▶ [WHAT THIS TASK INVOLVES]
Rewrite the listing starting at the line that contains "Task: Click message icon showing 2 messages" and ending at the end of the listing, copying every line in full but multiplying each answer coordinate by 0.95 and rounding to whole numbers, with halves rounded up. Give only those lines, and leave out the pictures.
start STORED DATA
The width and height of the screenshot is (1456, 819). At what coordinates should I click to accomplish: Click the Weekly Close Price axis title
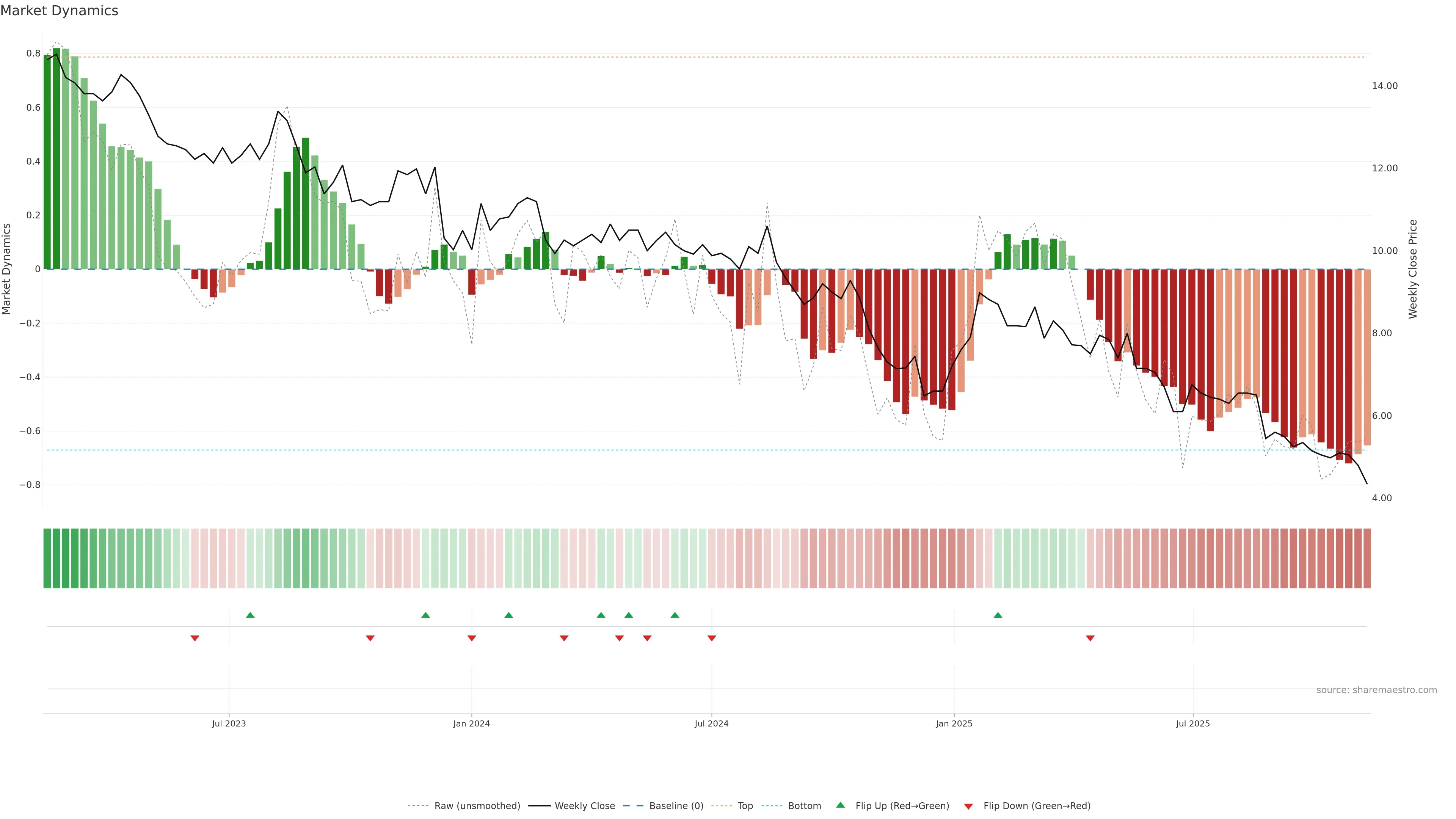[1412, 269]
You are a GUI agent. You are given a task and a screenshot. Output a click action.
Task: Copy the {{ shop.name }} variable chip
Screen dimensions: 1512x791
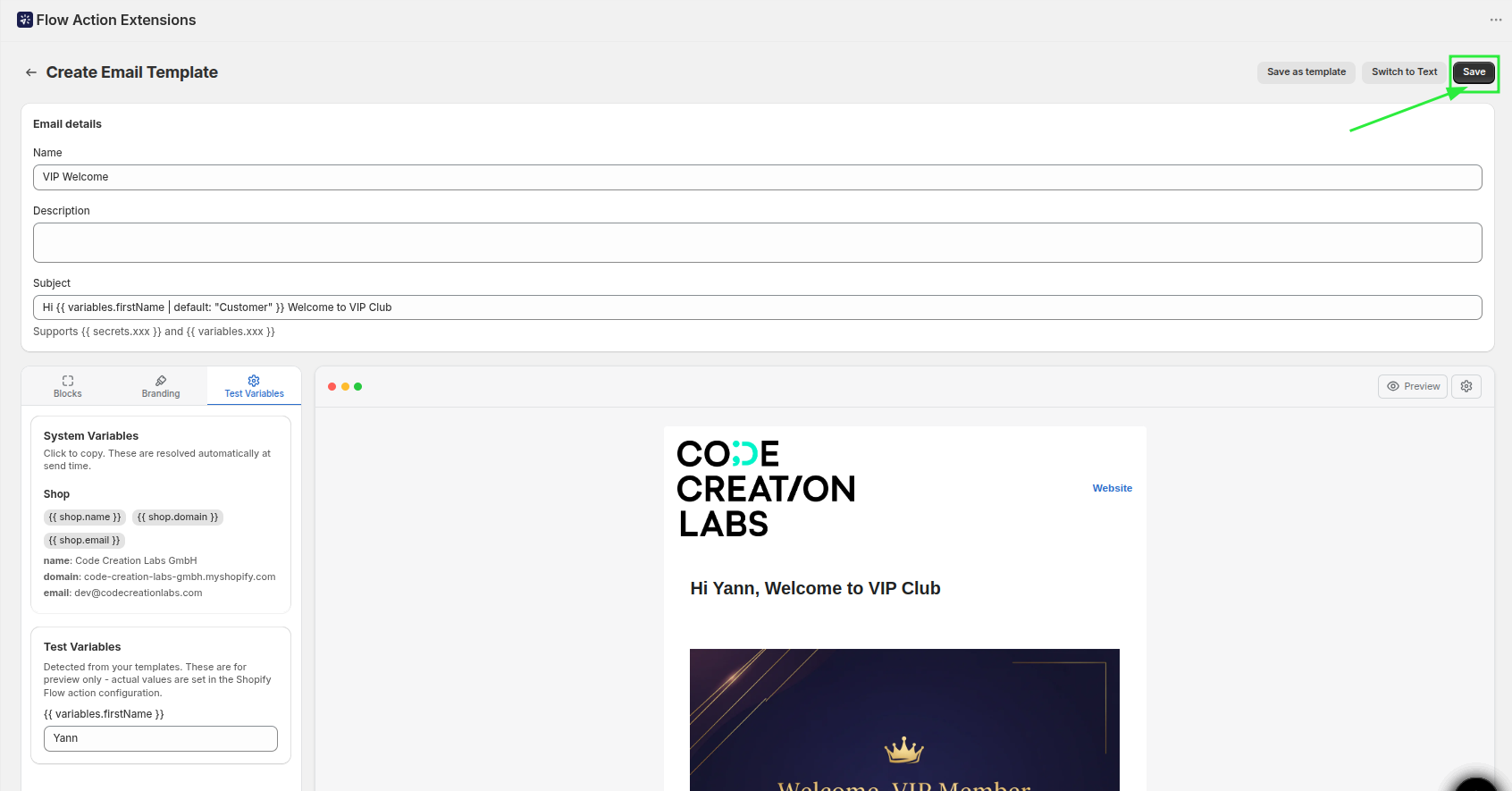click(85, 518)
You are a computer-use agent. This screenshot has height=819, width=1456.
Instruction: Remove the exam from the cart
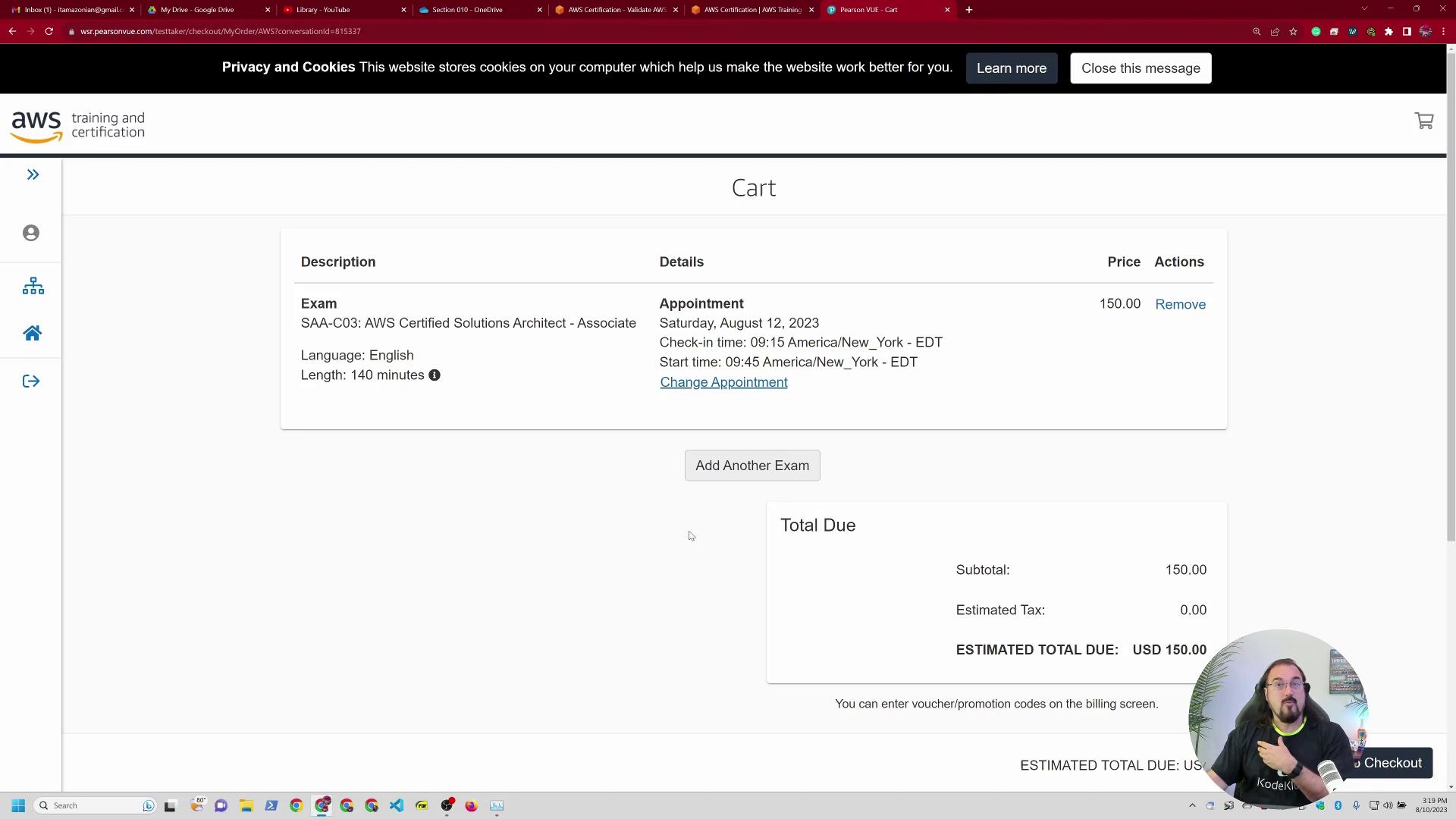click(x=1179, y=304)
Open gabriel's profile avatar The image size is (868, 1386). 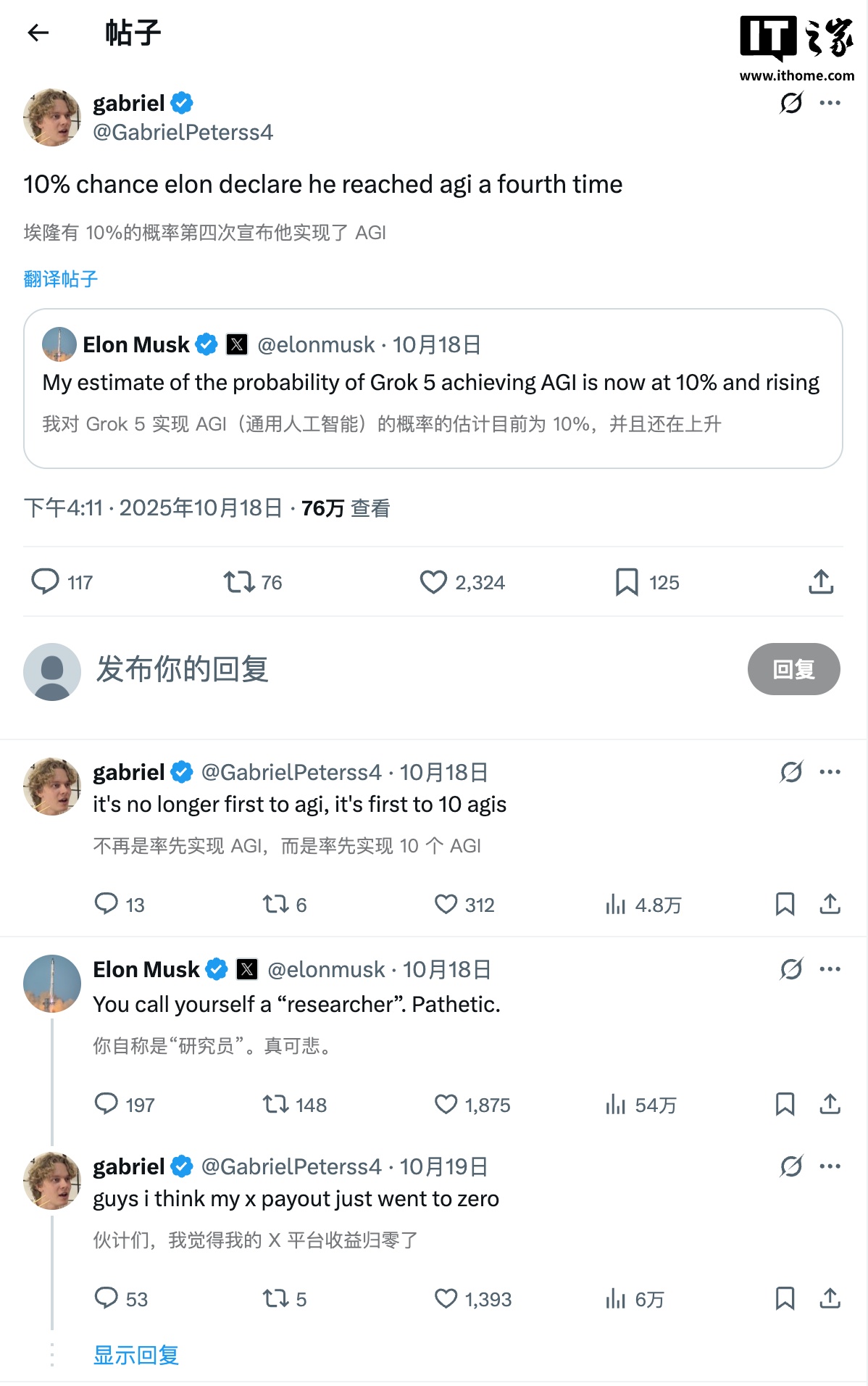pyautogui.click(x=51, y=117)
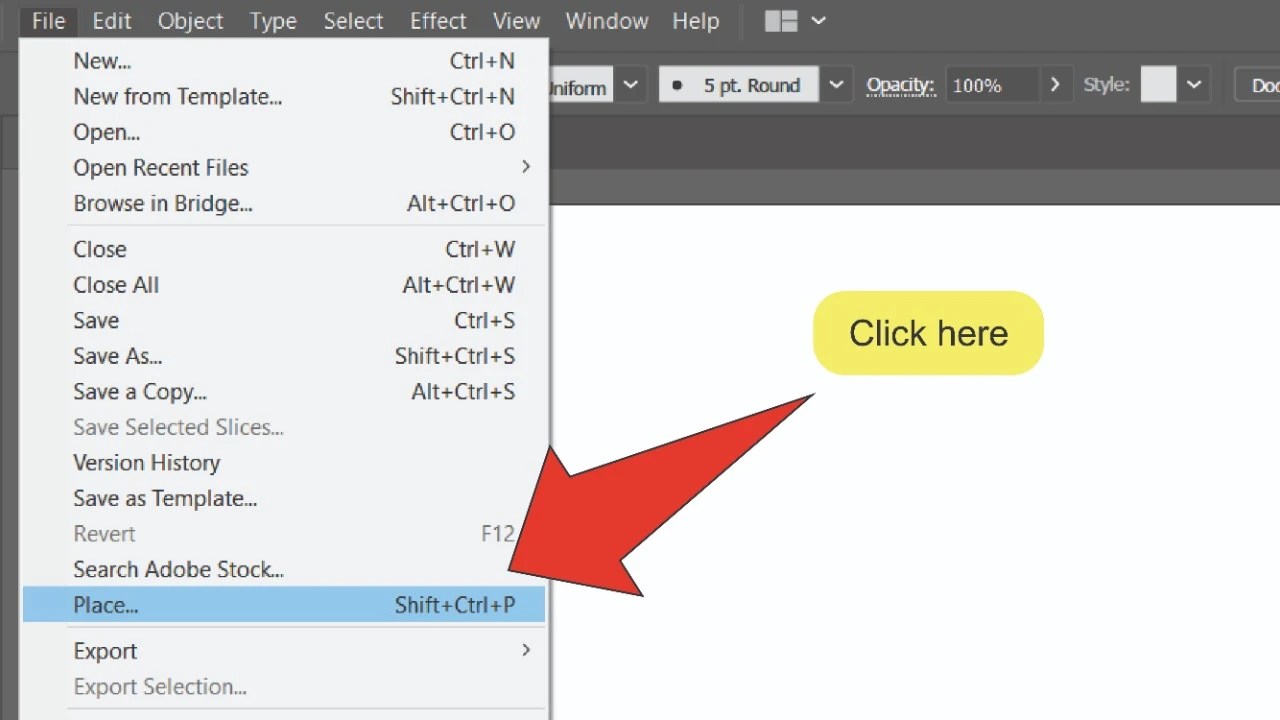Click the Doc button on the right
Screen dimensions: 1280x720
(1264, 85)
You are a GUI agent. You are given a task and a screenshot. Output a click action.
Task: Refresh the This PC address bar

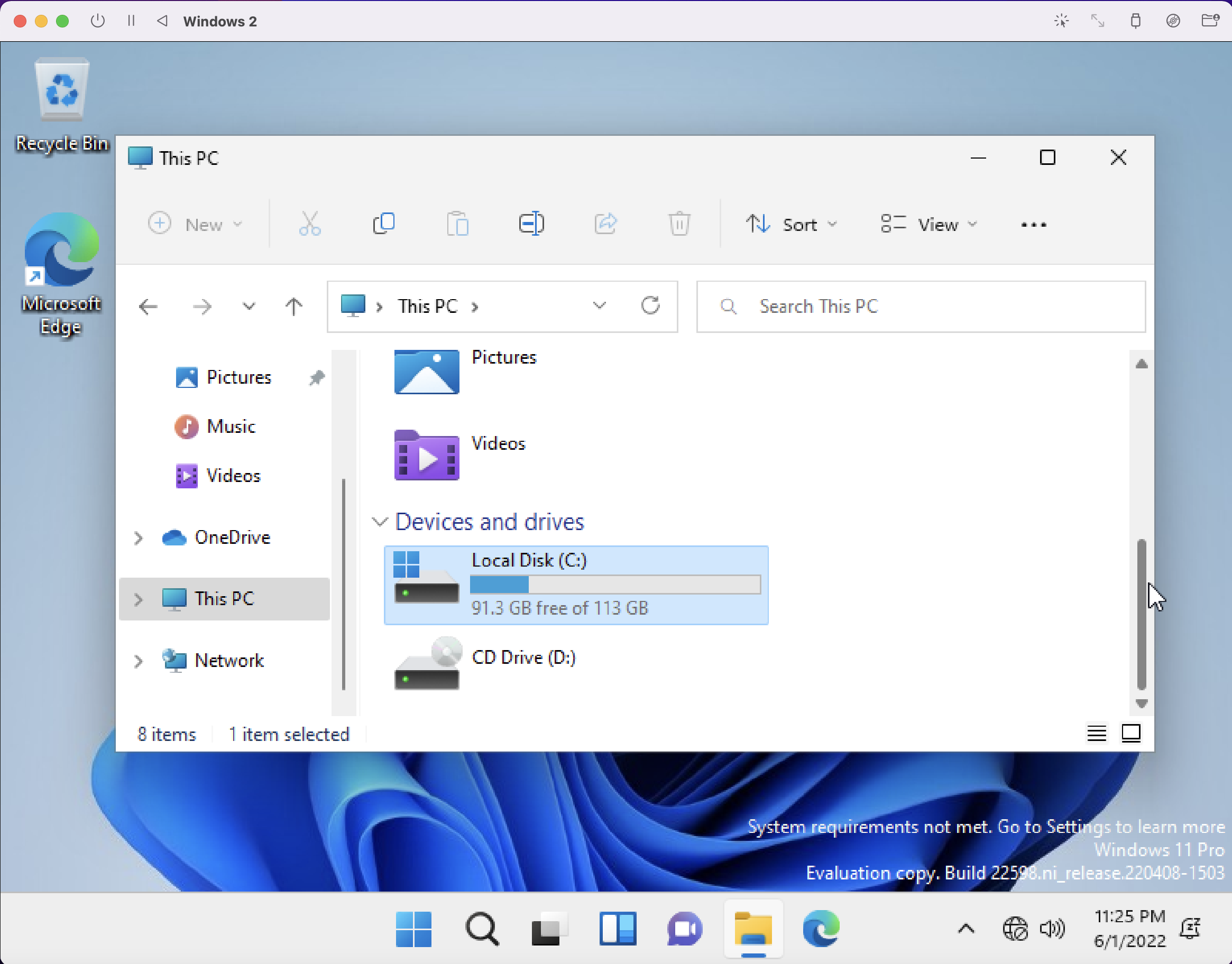(650, 306)
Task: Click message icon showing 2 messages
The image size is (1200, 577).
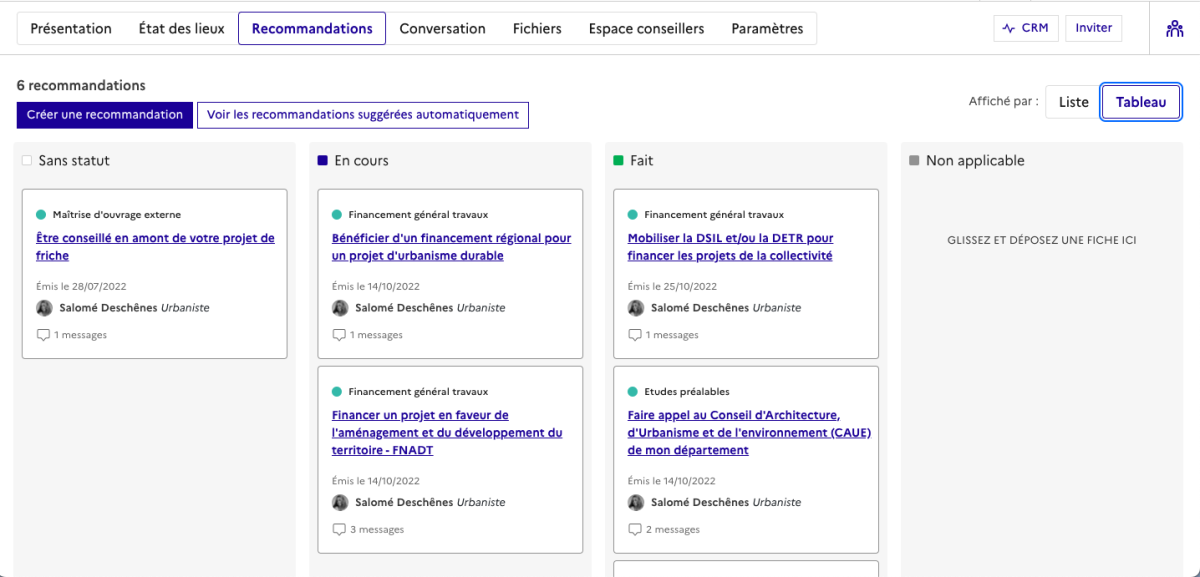Action: (635, 530)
end STORED DATA
▶ [TASK OUTPUT]
Task: Click message icon showing 2 messages
The image size is (1200, 577).
Action: (603, 504)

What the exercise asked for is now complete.